If you are selling your vehicle privately, and this is not your business, you do not pay income tax on the sale.


----------



## the-royal-mail (Dec 11, 2009)

^ I don't think that's correct, PA. It depends on what type of individual it is. If he is not licensed as a dealer (some are retired and still have their business license and sell now and then on the side), then you don't pay any tax to him, but when you go to register the vehicle under your name, the DMV will ask for your bill of sale and you will have to remit the tax payable to them.

I'm of course talking about a private sale from an individual to an individual, as in your 1st point.


----------



## andrewf (Mar 1, 2010)

There is still sales tax applied to used cars even though that goes against the principle of a 'value-added tax'. Supposedly, this is to maintain 'fairness' with new car dealers. Absolute nonsense.

Moral of the story... don't buy and sell cars frequently.


----------



## Charlie (May 20, 2011)

In BC you'll pay sales tax either way. If you buy privately, you'll pay when you register the title....otherwise the dealer will collect. You used to save the tax on your trade in value if you traded in to a dealer -- but I don't know if that's still the case.

I like sprockets comment.

You don't pay income tax on selling a used vehicle because you usually don't have a gain. If you do make money, you would be subject to tax. Your loss is considered personal.


----------



## Plugging Along (Jan 3, 2011)

I'm thinking I'm liking AB more and more. I don't believe there's any sales tax on any used cars in a private sale. 

I also thought that there is a clause on the tax act that says if you see a personal effects item for a profit, there is no tax, however, it cannot be for a business. If you sell your ferrari at a profit, you don't pay tax, if you're not constantly do it for the purpose of resale.


----------



## MoneyGal (Apr 24, 2009)

If you dispose of personal property and have a gain of more than $1,000, that gain is a taxable capital gain. 

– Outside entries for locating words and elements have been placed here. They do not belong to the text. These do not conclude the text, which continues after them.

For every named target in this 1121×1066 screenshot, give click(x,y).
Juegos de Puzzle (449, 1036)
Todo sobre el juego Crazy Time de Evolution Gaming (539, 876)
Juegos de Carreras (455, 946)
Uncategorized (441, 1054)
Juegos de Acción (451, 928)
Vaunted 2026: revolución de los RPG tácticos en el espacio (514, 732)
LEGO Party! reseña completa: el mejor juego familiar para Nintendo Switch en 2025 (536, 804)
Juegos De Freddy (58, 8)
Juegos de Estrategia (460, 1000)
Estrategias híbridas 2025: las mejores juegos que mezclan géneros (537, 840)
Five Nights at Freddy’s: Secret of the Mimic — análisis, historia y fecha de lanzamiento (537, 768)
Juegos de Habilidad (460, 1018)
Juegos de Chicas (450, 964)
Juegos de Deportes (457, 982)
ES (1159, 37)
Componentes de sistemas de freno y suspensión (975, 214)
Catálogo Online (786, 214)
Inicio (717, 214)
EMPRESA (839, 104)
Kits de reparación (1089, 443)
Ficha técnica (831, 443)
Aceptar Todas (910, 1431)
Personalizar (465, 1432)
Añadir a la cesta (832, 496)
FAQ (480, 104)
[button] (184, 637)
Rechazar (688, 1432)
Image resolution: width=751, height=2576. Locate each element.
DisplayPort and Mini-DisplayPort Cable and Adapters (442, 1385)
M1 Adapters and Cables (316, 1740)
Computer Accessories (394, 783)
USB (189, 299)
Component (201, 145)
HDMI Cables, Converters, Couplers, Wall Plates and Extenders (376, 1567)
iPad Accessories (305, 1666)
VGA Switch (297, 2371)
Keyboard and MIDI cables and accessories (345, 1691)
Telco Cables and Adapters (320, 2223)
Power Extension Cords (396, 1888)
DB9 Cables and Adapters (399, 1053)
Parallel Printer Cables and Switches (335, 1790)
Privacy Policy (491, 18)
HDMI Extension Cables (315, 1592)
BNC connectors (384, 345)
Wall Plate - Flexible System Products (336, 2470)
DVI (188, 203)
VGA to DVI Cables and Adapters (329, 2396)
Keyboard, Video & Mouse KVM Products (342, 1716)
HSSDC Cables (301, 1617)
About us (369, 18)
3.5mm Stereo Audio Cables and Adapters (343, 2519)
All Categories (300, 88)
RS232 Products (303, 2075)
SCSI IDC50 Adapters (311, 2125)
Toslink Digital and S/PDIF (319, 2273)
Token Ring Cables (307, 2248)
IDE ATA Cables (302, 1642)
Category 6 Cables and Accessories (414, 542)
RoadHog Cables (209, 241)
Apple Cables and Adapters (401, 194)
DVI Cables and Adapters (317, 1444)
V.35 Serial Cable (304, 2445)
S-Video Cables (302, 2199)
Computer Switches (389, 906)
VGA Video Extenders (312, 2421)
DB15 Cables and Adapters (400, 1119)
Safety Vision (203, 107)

Capital losses on the disposition of personal-use property are not claimable except in very specific circumstances. 

http://www.cra-arc.gc.ca/tx/ndvdls/.../lns101-170/127/cmpltng/prsnls/prsnl-eng.html

The rules are different for "listed personal property," which may appreciate in value over time. 

http://www.cra-arc.gc.ca/tx/ndvdls/...ncm/lns101-170/127/cmpltng/lstd/menu-eng.html


----------



## Plugging Along (Jan 3, 2011)

Thanks for the clarification MG! You're awesome in your knowledge.


----------



## MoneyGal (Apr 24, 2009)

All this stuff is covered on the CFP exam...if you're going to pass that sucker, you need to know all this and more.


----------



## Plugging Along (Jan 3, 2011)

That's why I didn't finish my designations ... glad you did though


----------